» **SUPPLIED MATERIAL**:

- Opening Delimiter -

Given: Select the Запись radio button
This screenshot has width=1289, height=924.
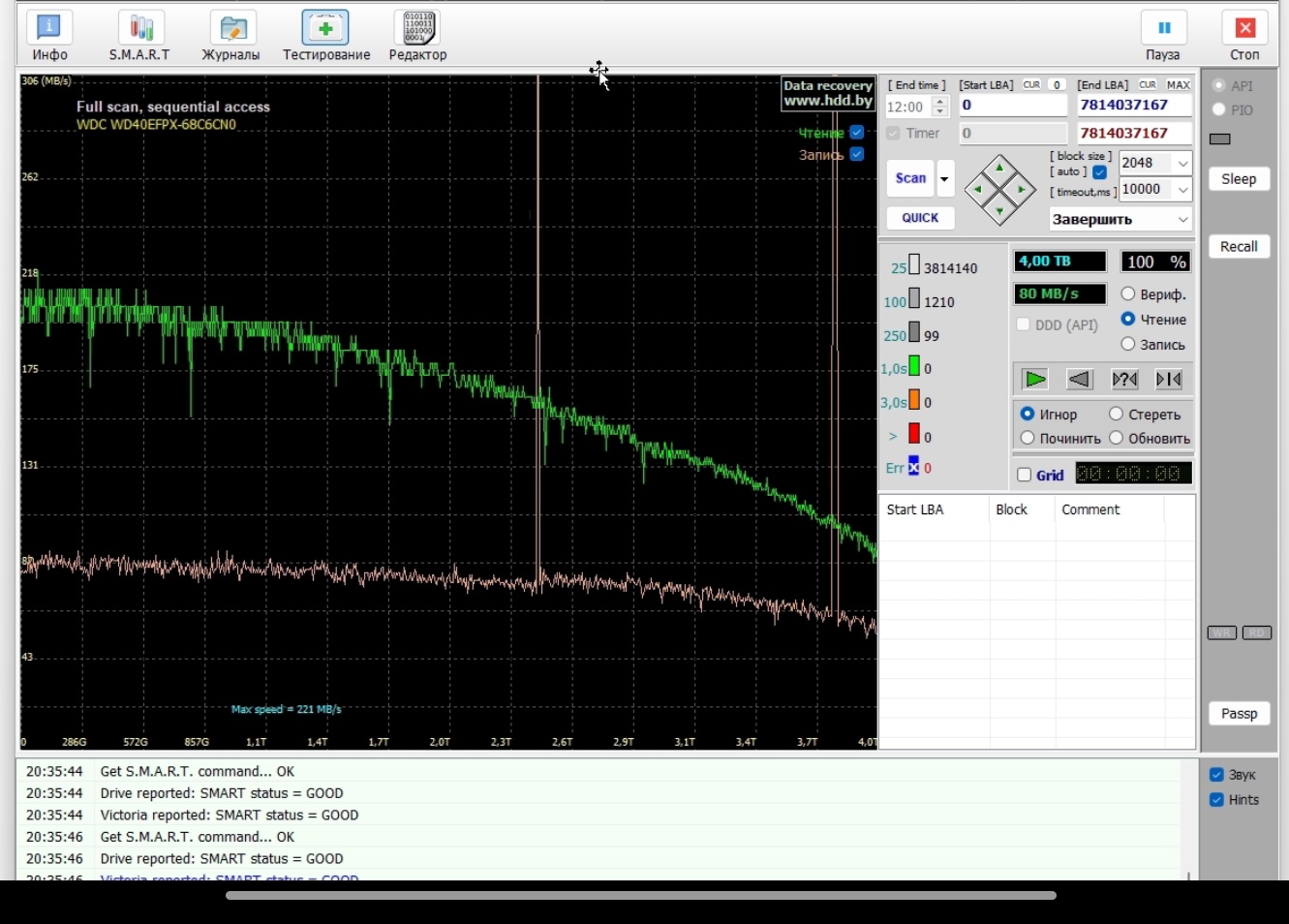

- Closing Delimiter -
- Opening Delimiter -

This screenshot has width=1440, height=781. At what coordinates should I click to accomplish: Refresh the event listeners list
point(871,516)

- Closing Delimiter -
- Opening Delimiter -

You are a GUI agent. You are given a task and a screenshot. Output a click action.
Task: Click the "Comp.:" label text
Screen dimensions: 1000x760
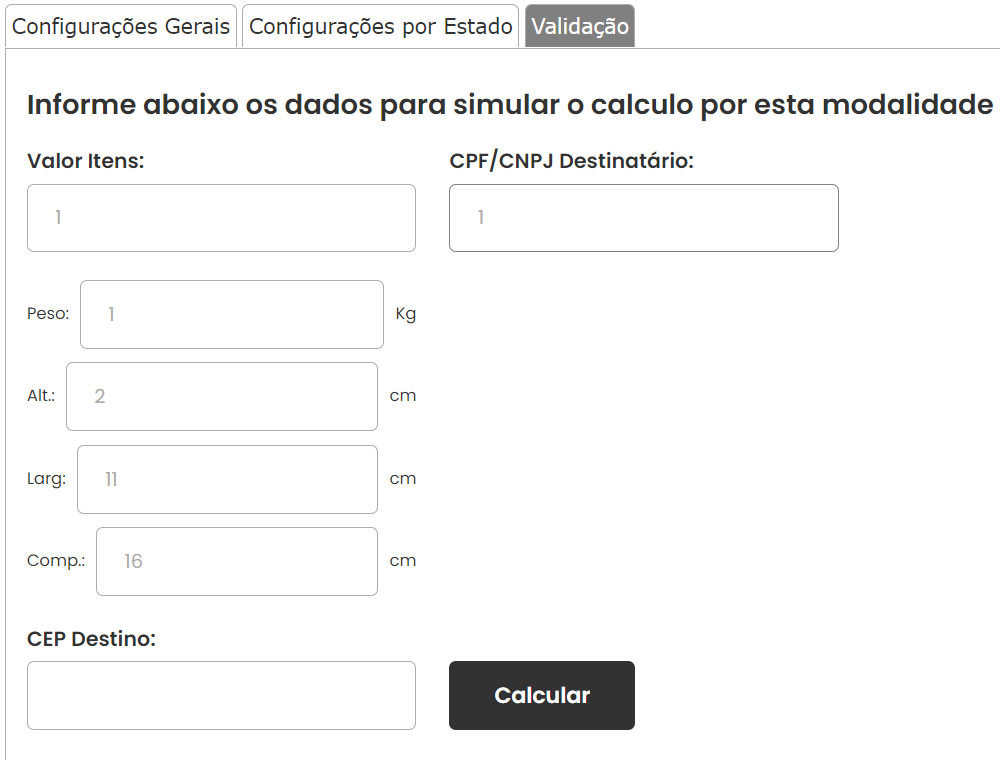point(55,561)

- Closing Delimiter -

» **EXERCISE GOAL**: Write out, from the lines above, only those from the line with "Given: Select the Запись radio button" to the line with "This screenshot has width=1289, height=924.", exactly as given, including the first and the last.

» **THE COMPLETED TASK**:
Given: Select the Запись radio button
This screenshot has width=1289, height=924.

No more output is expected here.